Brief A
In the Book of Mormon commentary, whose vision does the text say Joseph Smith incorporated as the "Tree of Life" vision?
Brief B
From the Book of Mormon commentary, write out the text that begins with the words "What that means" and ends after "calling it prophecy.".

This is similar to my previous comment, but again we are told all of this information was given to Nephi via revelations/visions, but it is given in such specificity that a scholar would look at this and say it was written, at the absolute earliest, after the Gospels were written. What dates this to the 1820s, however, is the inclusion of the ‘Tree of Life’ vision, which is Joseph Smith incorporating the vision of his father, Joseph Smith Sr.
I covered the ‘Tree of Life’ in the surrounding influences overview, but it cannot be overlooked that Joseph Smith is directly writing into the Book of Mormon events that are happening around him including the Charles Anthon visit and the Tree of Life into the replacement text for the ‘Lost 116 Pages.’
And now we’re going to get to the specific prophecies that really date this to Joseph’s time. From the podcast:
“Chapter 12: The heading says [that] Nephi sees, in vision, the land of promise, the righteousness, iniquity, and downfall of its inhabitants, the coming of the lamb of God among them, how the twelve disciples and the twelve apostles shall judge Israel, the loathsome and filthy state of those who dwindle in unbelief.” (Radio Free Mormon, Backdating Prophecy)
In this part of the vision, Nephi is being shown the unfolding of the events of the Book of Mormon, which as I mentioned previously has already been written by Joseph Smith. After Martin Harris lost the ‘116 pages,’ Joseph Smith continued translating from where they left off in Mosiah, finished the Book of Mormon, and then started back at the beginning.
What that means is that in this part of the vision Nephi can effectively state the Book of Mormon narrative and then use the remainder of the book to fulfill the backdated prophecies given in this vision because the author of the Book of Mormon has already written the ending. It’s like writing the Star Wars prequels, foreshadowing what happened in (the previously released) episodes IV, V, and VI, and then calling it prophecy.
From here Nephi’s vision gets not just incredibly specific, but begins to relate the history of America as well.

Information provided
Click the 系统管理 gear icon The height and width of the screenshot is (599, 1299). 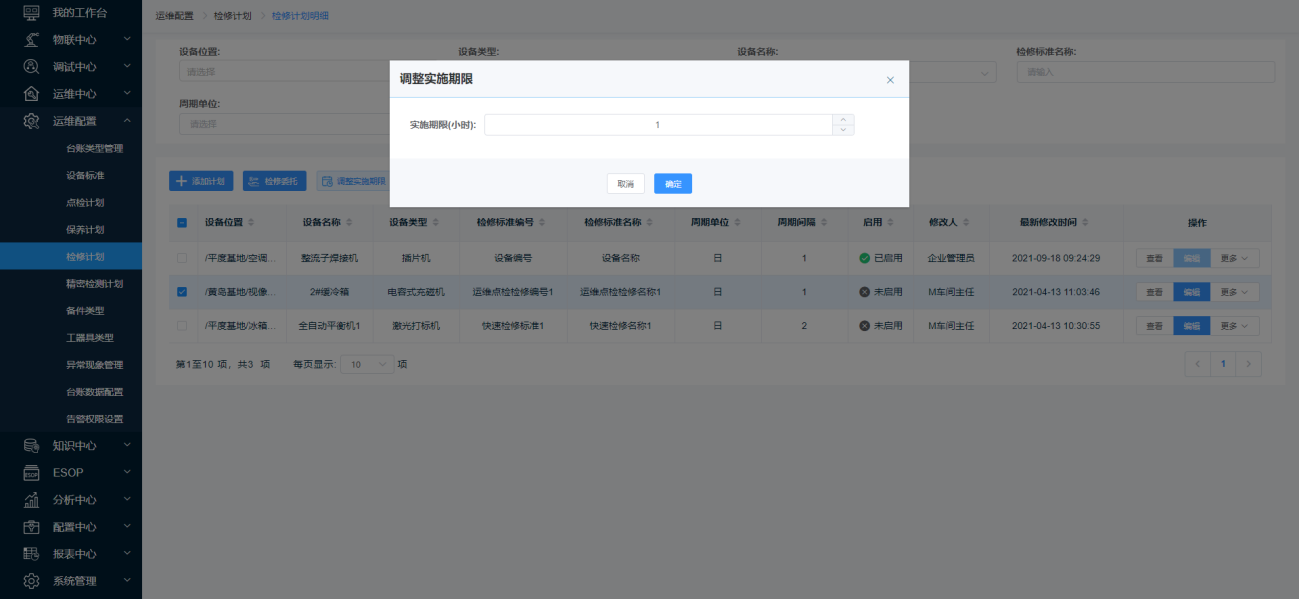tap(31, 580)
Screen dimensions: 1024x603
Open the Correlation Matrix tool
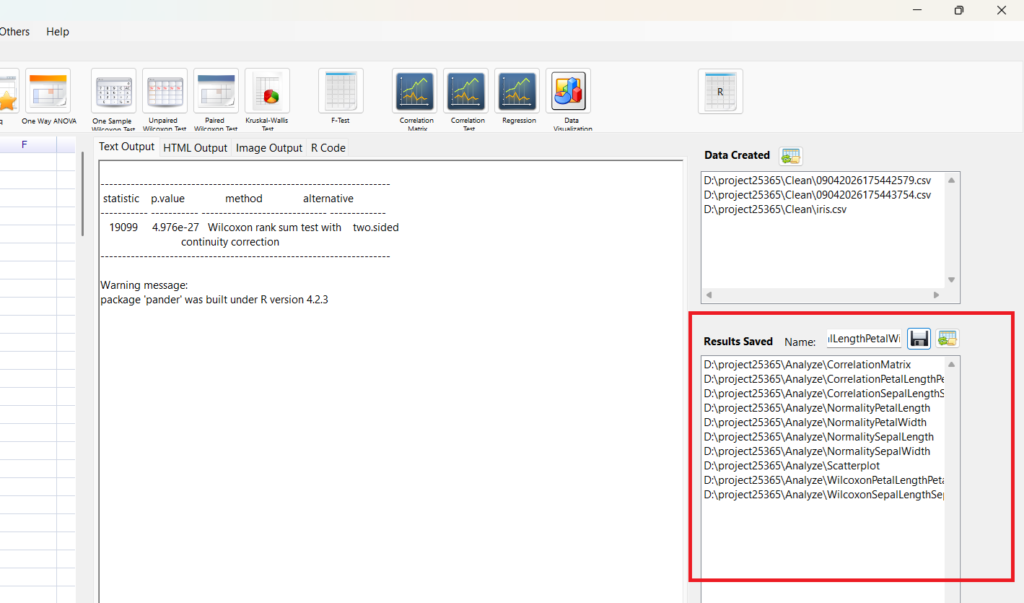coord(415,93)
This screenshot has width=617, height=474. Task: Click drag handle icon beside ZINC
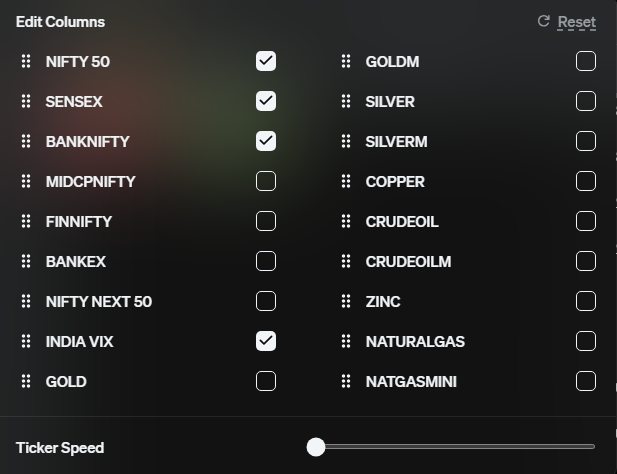346,302
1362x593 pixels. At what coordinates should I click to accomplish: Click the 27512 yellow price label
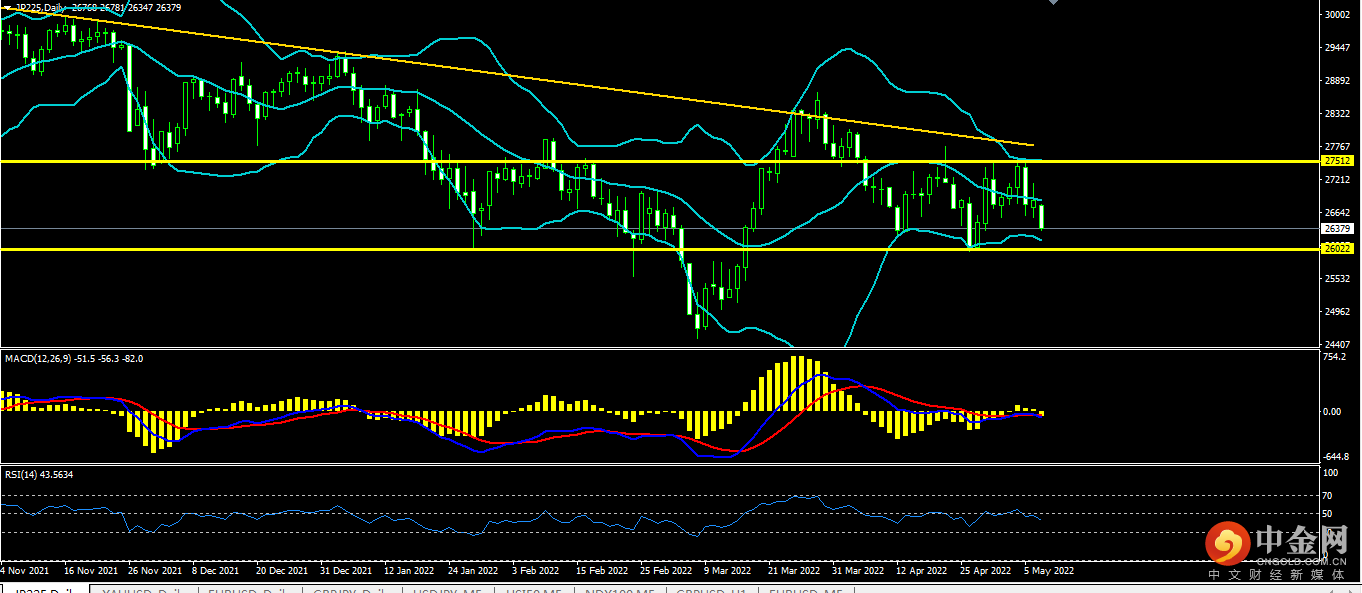coord(1337,160)
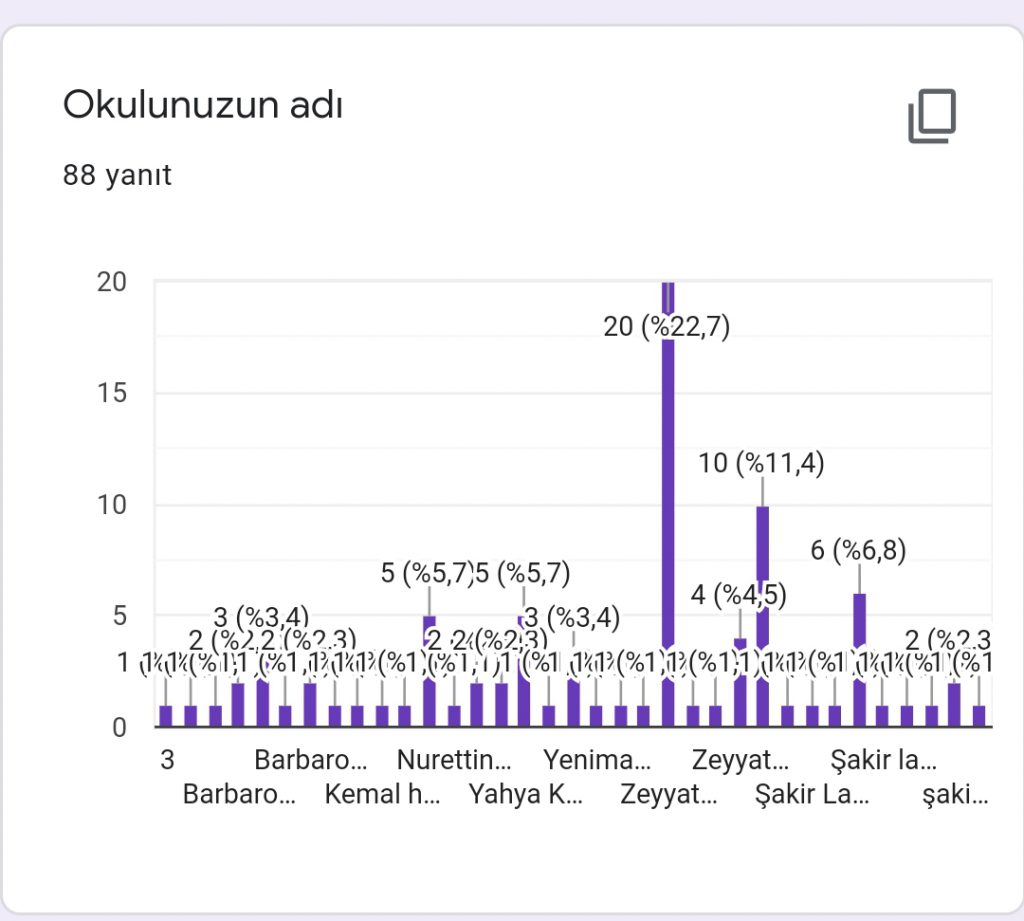The height and width of the screenshot is (921, 1024).
Task: Select the axis label Yenima...
Action: (596, 760)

Your solution A
The vision of his father, Joseph Smith Sr.

Your solution B
What that means is that in this part of the vision Nephi can effectively state the Book of Mormon narrative and then use the remainder of the book to fulfill the backdated prophecies given in this vision because the author of the Book of Mormon has already written the ending. It’s like writing the Star Wars prequels, foreshadowing what happened in (the previously released) episodes IV, V, and VI, and then calling it prophecy.